Task to carry out =>
Only the lines below from the one that holds "At what coordinates should I click to accomplish: Expand" through the one that holds "518x268 pixels." should appear in the answer, copied exactly, end lines included and pictures omitted.

Data to examine =>
= = = =
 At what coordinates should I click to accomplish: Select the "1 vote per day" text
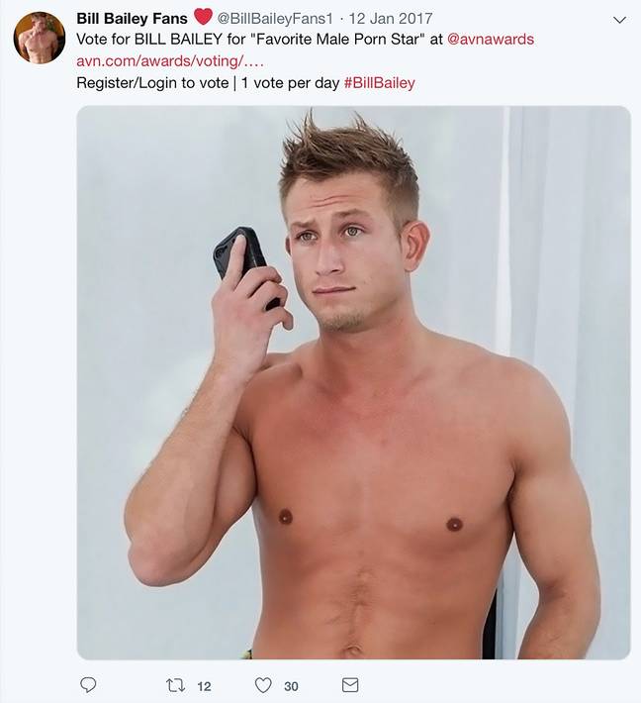click(290, 83)
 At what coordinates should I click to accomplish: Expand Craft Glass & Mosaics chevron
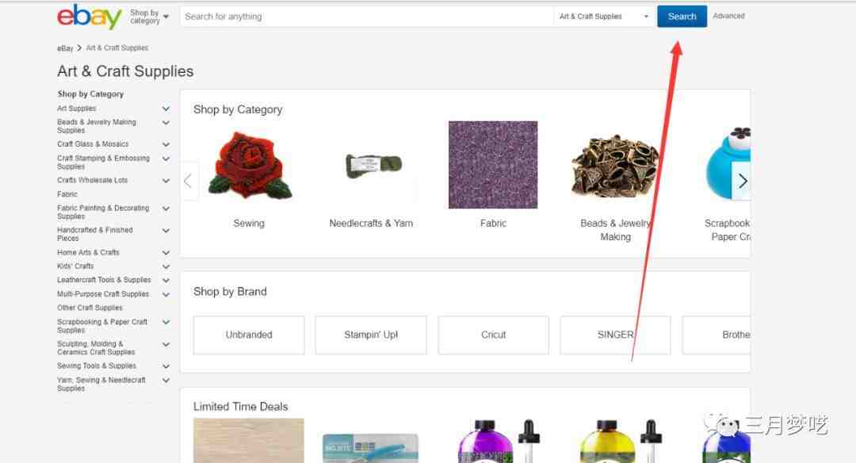tap(166, 144)
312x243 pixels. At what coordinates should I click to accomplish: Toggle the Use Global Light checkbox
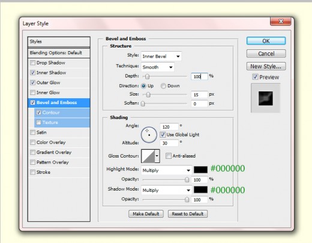coord(163,135)
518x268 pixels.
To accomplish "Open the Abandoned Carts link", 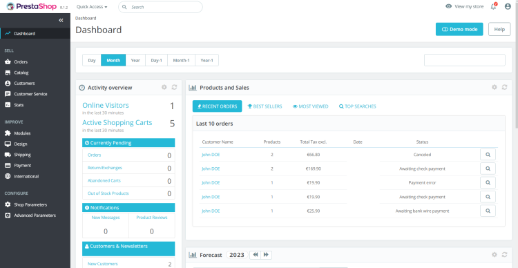I will tap(104, 181).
= = = =
Output below =>
 At what coordinates should I click to accomplish: Expand Craft Glass & Mosaics chevron
tap(166, 144)
312x243 pixels. At what coordinates should I click to accomplish: Toggle the Use Global Light checkbox
coord(163,135)
518x268 pixels.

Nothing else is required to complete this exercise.